A selection of stuff for the blog today because my bad cold makes me too tired to write an exciting post. However, we will be speaking of magic again soon.
Parked in the garage this week.
The yard is out of control. If you have a yard, you know what this means. My wife and I planned to rein in the unruly grass and encroaching weeds even though we hadn’t yet recovered from our one-week trip with family to Disney World and Universal Studios. But then it rained. Dang, we had to postpone our yard work. Several days ago, somebody didn’t secure the pasture gate and we found our yard full of cattle. Not the first time this has happened. They ate some of the grass before we chased them back into the pasture.
- While in the Orlando area, I was lucky to finally meet
Melinda Clayton of Thomas-Jacob Publishing.
my publisher whom I’d worked with on line for quite a while but had never met in real life.

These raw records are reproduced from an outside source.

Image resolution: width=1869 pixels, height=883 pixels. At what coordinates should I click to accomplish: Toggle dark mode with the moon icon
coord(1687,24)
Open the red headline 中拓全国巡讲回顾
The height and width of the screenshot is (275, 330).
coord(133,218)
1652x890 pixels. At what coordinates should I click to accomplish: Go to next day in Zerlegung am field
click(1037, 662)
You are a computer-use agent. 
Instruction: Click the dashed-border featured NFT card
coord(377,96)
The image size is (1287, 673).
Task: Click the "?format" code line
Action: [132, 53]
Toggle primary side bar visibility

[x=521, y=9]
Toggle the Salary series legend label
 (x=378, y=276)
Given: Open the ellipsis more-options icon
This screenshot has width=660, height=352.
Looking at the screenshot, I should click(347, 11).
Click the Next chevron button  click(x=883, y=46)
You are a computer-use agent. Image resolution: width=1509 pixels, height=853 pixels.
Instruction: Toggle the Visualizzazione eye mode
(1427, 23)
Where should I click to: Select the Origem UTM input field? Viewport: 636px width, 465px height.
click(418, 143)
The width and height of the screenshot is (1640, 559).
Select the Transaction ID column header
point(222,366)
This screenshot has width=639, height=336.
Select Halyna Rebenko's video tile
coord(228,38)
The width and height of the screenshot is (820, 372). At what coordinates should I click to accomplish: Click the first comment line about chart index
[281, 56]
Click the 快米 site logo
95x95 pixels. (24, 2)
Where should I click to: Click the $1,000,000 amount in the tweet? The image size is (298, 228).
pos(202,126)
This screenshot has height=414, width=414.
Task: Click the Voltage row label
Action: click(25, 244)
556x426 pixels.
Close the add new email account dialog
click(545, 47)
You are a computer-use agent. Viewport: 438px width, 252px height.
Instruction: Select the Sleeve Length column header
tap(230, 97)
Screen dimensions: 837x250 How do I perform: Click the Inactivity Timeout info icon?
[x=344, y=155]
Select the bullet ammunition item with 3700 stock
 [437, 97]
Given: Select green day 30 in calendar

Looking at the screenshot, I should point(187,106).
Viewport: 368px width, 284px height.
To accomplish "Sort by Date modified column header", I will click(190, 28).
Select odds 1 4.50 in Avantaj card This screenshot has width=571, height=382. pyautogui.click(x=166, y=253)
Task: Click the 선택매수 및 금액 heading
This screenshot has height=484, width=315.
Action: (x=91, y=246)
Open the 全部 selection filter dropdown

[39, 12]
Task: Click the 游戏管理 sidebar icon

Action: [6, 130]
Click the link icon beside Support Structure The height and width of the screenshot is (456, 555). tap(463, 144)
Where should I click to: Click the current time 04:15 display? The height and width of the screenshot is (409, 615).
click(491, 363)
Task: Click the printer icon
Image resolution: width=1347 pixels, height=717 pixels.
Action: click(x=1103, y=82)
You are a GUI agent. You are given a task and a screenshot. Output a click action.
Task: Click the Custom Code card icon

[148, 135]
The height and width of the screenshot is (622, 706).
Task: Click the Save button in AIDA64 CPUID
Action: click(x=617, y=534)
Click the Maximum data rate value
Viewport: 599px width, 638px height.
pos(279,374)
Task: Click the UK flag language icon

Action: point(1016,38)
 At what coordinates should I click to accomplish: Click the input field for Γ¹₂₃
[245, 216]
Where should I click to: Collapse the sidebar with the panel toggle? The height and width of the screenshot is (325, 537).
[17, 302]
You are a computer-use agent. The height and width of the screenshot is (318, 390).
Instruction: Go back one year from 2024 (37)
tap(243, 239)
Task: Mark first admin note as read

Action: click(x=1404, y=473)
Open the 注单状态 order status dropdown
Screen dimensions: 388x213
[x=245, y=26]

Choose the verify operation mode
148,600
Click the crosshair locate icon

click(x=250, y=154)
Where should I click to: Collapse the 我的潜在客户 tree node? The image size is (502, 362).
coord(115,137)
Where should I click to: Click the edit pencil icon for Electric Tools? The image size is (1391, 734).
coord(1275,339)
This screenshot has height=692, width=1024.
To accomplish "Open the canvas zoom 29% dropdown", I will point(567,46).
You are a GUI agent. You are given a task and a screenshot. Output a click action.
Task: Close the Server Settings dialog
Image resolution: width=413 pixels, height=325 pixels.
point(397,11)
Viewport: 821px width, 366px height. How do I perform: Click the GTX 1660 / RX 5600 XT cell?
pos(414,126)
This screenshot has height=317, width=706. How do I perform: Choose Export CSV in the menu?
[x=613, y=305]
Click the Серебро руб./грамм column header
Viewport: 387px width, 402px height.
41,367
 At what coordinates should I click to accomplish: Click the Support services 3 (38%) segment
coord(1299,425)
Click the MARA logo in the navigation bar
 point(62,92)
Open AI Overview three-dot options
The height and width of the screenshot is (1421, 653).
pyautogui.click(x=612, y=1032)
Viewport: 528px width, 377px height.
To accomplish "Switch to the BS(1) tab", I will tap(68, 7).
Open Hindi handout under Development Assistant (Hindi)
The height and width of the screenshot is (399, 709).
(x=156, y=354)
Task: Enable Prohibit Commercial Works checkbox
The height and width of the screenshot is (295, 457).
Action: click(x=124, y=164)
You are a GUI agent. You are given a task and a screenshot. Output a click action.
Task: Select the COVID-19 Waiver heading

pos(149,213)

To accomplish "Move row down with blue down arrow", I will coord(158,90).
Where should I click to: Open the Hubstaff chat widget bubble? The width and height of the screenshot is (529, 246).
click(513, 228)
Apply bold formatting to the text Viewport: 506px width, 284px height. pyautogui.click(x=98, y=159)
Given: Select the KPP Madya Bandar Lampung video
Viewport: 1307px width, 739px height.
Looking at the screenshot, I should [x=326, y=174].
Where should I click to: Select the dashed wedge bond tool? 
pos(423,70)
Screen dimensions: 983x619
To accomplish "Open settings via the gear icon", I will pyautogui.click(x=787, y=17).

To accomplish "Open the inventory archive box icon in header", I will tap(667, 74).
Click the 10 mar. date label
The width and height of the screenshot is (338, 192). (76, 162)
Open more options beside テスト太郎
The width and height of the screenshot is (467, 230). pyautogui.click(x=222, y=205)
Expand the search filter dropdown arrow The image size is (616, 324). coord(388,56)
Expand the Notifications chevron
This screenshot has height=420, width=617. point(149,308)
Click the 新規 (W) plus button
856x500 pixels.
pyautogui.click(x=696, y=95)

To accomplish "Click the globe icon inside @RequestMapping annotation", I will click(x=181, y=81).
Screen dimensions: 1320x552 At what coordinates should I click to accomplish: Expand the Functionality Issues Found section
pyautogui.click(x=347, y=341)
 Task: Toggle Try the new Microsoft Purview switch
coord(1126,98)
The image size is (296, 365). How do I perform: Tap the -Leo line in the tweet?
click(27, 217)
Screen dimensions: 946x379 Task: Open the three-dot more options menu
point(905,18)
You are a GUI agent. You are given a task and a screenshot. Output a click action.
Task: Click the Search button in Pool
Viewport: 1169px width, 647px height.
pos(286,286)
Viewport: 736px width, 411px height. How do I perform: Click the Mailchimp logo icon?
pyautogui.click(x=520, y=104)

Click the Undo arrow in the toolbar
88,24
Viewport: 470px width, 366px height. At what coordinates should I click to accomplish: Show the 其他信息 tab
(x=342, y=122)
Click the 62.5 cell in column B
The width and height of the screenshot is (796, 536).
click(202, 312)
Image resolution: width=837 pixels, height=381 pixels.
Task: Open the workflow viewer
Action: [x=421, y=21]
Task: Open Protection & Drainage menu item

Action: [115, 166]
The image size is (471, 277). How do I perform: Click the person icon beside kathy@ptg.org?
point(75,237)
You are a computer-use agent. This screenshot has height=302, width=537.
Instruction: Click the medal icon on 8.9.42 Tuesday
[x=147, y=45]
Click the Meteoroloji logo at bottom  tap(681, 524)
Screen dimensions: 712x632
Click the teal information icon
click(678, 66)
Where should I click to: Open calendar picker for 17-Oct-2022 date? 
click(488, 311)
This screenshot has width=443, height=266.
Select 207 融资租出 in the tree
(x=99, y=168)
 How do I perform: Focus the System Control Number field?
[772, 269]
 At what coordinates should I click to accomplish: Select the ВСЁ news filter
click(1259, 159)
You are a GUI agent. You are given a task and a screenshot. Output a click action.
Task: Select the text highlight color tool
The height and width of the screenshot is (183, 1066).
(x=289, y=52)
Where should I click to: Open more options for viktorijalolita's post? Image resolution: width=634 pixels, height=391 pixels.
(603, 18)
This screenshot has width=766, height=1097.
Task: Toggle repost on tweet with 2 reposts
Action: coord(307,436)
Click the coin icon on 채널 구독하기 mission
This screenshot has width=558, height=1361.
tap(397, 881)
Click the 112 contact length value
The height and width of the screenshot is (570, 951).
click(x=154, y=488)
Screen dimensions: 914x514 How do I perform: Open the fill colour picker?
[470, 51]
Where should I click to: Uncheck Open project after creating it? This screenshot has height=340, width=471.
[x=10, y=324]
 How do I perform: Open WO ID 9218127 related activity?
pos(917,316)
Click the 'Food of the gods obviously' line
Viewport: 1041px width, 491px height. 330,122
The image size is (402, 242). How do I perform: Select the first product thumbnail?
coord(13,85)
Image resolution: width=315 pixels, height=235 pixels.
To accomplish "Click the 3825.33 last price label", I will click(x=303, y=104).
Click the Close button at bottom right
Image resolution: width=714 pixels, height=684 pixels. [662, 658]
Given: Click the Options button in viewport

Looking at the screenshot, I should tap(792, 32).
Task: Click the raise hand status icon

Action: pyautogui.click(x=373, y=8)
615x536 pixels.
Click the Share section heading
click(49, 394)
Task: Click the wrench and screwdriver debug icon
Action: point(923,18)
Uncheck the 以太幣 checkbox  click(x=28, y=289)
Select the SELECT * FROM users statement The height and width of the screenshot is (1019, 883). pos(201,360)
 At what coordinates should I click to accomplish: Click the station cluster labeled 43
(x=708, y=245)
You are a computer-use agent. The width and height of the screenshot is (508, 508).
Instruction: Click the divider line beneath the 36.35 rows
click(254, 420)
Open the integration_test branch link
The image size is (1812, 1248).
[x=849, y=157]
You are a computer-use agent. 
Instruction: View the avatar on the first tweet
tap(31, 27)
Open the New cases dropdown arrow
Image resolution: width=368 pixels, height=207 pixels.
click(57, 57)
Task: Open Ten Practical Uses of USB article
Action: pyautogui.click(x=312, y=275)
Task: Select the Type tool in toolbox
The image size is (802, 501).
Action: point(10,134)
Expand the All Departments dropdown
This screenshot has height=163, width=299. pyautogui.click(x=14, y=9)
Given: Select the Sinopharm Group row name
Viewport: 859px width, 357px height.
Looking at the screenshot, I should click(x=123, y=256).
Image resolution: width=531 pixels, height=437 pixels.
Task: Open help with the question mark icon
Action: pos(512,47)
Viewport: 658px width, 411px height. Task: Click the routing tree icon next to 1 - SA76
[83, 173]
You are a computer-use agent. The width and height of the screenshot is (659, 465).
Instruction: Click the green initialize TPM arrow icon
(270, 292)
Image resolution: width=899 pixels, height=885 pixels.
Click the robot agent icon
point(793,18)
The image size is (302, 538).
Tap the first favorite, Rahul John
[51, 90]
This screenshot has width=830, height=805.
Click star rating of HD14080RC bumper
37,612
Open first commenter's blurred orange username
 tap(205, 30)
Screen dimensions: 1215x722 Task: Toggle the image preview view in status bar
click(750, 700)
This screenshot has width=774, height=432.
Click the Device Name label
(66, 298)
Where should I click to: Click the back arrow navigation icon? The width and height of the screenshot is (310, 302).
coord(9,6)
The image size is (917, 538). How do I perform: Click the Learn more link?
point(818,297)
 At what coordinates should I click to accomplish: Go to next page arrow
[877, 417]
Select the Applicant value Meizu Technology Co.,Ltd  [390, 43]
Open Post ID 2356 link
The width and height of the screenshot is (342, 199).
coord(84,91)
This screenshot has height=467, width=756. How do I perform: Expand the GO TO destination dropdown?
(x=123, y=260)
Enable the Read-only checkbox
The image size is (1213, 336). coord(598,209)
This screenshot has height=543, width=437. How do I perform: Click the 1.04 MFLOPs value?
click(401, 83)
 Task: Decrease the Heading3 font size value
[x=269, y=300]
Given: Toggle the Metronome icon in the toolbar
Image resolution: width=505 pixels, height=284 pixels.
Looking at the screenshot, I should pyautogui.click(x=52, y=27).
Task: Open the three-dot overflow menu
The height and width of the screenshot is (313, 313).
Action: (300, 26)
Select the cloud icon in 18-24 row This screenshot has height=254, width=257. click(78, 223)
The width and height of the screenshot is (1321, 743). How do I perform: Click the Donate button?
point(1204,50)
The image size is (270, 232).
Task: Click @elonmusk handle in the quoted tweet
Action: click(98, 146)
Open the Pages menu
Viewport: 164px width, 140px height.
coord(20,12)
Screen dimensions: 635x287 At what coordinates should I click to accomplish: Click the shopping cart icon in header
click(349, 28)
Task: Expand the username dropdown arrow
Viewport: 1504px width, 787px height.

Great times at a cool restaurant in Sanford. Her husband, my wife, my brother and my brother’s wife were there as well.
- Speaking of my publisher, Melinda will be happy to know that I finally ran out of excuses and have added new scenes to Lena, the upcoming third book in my Florida Folk Magic Series. The series begins with Conjure Woman’s Cat.
- NPR wants you to fill Twitter with “your haikus, tankas, limericks and the nonsensical, and we’ll feature some of our favorite bite-sized verses online and on the air.” Learn more here.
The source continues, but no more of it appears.